The line features 3D acceleration based upon Direct3D 7.0 and OpenGL 1.3, and all but the entry-level versions offloading host geometry calculations to a hardware transform and lighting (T&L) engine, a major improvement in features and performance compared to the preceding Rage design.
[3] Like the GeForce, the Radeon R100 featured a hardware transform and lighting (T&L) engine to perform geometry calculations, freeing up the host computer's CPU.
[4] Radeon also introduced a new memory bandwidth optimization and overdraw reduction technology called HyperZ.
Consisting of 3 different functions, it allows the Radeon to perform very competitively compared to competing designs with higher fillrates and bandwidth on paper.
The Radeon's Ark demo presents a science-fiction environment with heavy use of features such as multiple texture layers for image effects and detail.
R100-based GPUs have forward-looking programmable shading capability in their pipelines; however, the chips are not flexible enough to support the Microsoft Direct3D specification for Pixel Shader 1.1.
A forum post by an ATI engineer in 2001 clarified this: ...prior to the final release of DirectX 8.0, Microsoft decided that it was better to expose the RADEON's and GeForce{2}'s extended multitexture capabilities via the extensions to SetTextureStageState() instead of via the pixel shader interface.

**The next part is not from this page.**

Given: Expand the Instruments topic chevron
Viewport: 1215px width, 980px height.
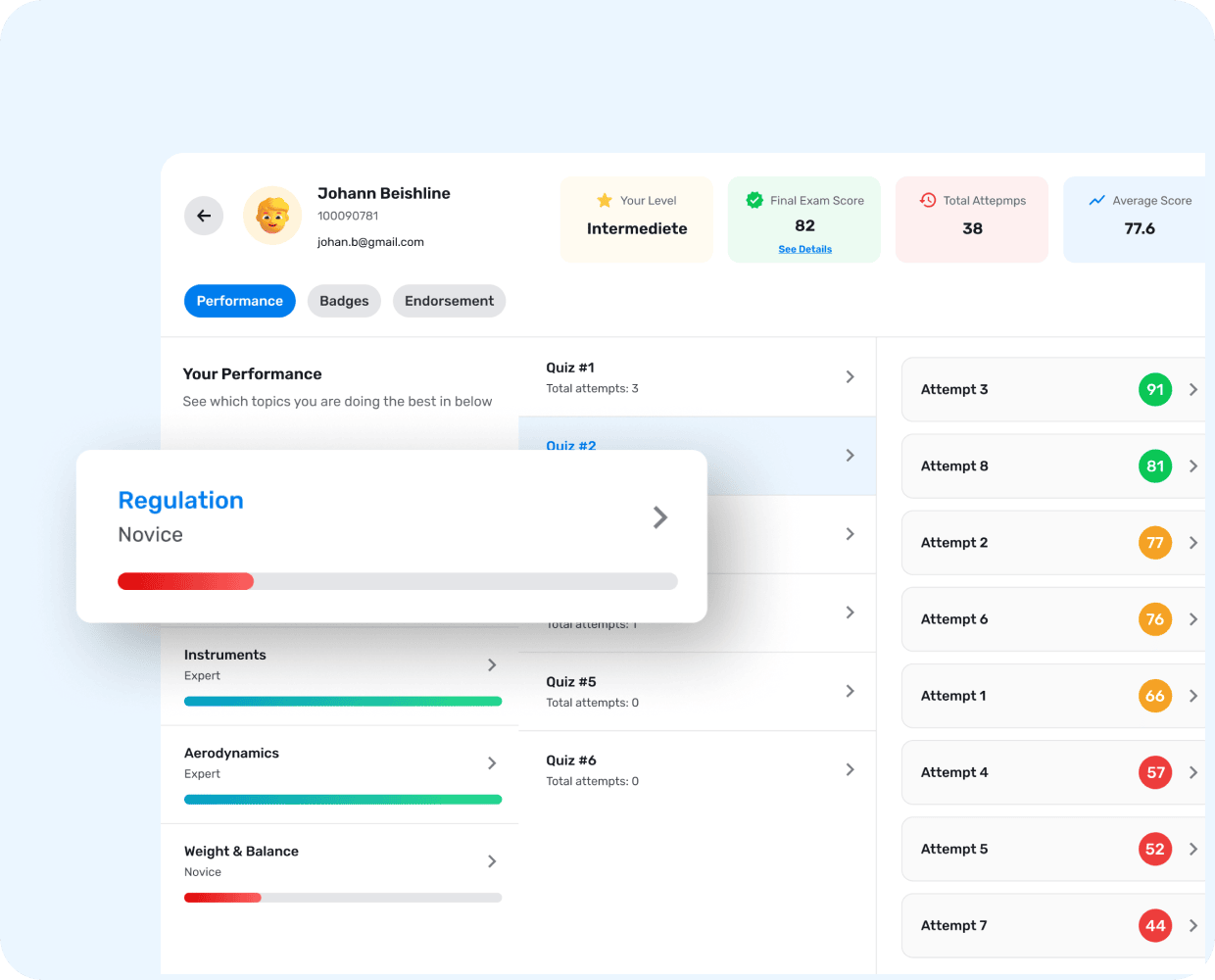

Basically, we hardware manufacturers started using the word "shader" a lot once we were able to do per-pixel dot products (i.e. the RADEON / GF generation of chips).
With the final release of DirectX 8.0, the term "shader" has become more crystallized in that it is actually used in the interface that developers use to write their programs rather than just general "industry lingo."
Because of what I stated earlier, RADEON doesn't support either of the pixel shader versions in DirectX 8.0.
The fact that that registry key exists indicates that we did some experiments in the driver, not that we are half way done implementing pixel shaders on RADEON.
The R100 introduced HyperZ, an early culling technology (maybe inspired by the Tile Rendering present in St Microelectronics PowerVR chips) that became the way to go in graphic evolution and generation by generation rendering optimization, and can be considerend the first non tile rendering-based (and so DX7 compatible) card to use a Z-Buffer optimization.
A slower and short-lived Radeon SDR (with 32 MB SDRAM memory) was added in mid-2000 to compete with the GeForce2 MX.
The card runs at a lower 143 MHz clock rate for both RAM and GPU, and its Hyper Z functionality has been disabled.
The increased density and various tweaks to the architecture allowed the GPU to function at higher clock speeds.
Around the time that the Radeon 8500 and 7500 were announced, rival Nvidia released its GeForce 3 Ti500 and Ti200, the 8500 and Ti500 are direct competitors but the 7500 and Ti200 are not.